Sequence requirements for Lon-dependent degradation of the Escherichia coli transcription activator SoxS: identification of the SoxS residues critical to proteolysis and specific inhibition of in vitro degradation by a peptide comprised of the N-terminal 21 amino acid residues.

When Escherichia coli encounter redox-cycling compounds that endogenously generate superoxide, the cell's defense response is initiated by the de novo synthesis of SoxS, which then activates transcription of the genes of the SoxRS regulon. Recently, we showed that after the oxidative stress is relieved, the SoxRS system resets by an active process wherein SoxS synthesis ceases and the intrinsically unstable SoxS protein is rapidly degraded, primarily by Lon protease.

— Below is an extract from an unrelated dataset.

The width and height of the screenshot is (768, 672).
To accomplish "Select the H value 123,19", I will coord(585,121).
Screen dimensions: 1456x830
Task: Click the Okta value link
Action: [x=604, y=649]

Here, we use deletion mutants and a library of alanine-stretch mutants of the entire protein to identify the SoxS features responsible for Lon-dependent proteolysis in vivo. We found that the 17 amino acid residues at the SoxS N terminus play the primary role in protease recognition and that the addition of the N-terminal 21 residues of SoxS to the otherwise stable green fluorescent protein is sufficient to signal the chimera for Lon-dependent degradation. With a minimal in vitro degradation system, we confirm the intrinsic instability of SoxS and the sequence requirements for Lon-dependent degradation. Lastly, we demonstrate that the addition of a peptide comprised of the 21 N-terminal amino acid residues of SoxS is able to inhibit specifically the in vitro proteolysis of SoxS.